| Goal |
Edit the data from the line with "You are a GUI" through the end of the data, changing "sidebar item" to "menu entry" and leaving everything else as it is.
======== Excerpted data ========
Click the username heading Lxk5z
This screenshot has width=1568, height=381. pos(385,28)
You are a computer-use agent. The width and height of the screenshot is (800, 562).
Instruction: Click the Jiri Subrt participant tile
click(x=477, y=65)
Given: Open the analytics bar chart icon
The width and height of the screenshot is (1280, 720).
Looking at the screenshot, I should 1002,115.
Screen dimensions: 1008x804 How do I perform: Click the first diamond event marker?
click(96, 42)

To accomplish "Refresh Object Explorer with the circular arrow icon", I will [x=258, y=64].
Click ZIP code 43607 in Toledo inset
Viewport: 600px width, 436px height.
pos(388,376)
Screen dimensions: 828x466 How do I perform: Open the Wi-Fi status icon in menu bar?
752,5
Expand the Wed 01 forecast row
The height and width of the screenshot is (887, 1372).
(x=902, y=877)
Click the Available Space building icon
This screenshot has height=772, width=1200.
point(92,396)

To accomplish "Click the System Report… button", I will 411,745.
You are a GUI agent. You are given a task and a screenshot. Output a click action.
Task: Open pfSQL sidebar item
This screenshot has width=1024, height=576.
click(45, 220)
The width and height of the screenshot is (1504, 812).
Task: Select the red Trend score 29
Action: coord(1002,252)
========
| Response |
You are a GUI agent. You are given a task and a screenshot. Output a click action.
Task: Open pfSQL menu entry
This screenshot has width=1024, height=576.
click(45, 220)
The width and height of the screenshot is (1504, 812).
Task: Select the red Trend score 29
Action: coord(1002,252)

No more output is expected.